• [Data shown]:
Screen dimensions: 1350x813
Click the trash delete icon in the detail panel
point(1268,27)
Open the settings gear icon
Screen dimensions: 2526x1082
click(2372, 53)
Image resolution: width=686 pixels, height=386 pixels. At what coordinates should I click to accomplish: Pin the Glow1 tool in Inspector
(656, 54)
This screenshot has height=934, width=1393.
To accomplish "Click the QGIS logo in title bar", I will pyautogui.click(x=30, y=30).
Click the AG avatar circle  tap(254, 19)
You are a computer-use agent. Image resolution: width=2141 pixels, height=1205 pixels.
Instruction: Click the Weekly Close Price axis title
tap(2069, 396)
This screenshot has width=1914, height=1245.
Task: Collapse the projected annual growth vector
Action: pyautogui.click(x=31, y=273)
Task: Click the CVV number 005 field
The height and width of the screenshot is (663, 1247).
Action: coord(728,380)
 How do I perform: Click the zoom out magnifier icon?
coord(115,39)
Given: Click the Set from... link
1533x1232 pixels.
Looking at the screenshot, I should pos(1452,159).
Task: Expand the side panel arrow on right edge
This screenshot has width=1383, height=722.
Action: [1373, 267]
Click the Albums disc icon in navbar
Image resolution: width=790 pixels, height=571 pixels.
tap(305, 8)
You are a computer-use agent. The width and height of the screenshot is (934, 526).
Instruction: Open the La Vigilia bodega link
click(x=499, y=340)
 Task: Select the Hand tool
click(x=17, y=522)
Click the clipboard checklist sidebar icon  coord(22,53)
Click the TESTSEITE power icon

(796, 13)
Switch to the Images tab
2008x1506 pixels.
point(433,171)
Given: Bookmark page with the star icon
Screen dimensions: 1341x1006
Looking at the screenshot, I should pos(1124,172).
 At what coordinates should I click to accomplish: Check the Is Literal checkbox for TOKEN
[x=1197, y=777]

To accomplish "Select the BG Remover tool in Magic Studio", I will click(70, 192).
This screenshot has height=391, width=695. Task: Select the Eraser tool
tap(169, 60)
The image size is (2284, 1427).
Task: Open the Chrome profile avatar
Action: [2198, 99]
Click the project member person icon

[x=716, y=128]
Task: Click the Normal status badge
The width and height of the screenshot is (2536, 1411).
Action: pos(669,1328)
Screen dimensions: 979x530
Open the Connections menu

• [Exercise goal]: Wherever a line in the data above holds the word "Given", copy that line.

• [Expected output]:
Given: Click the Set from... link
Given: Bookmark page with the star icon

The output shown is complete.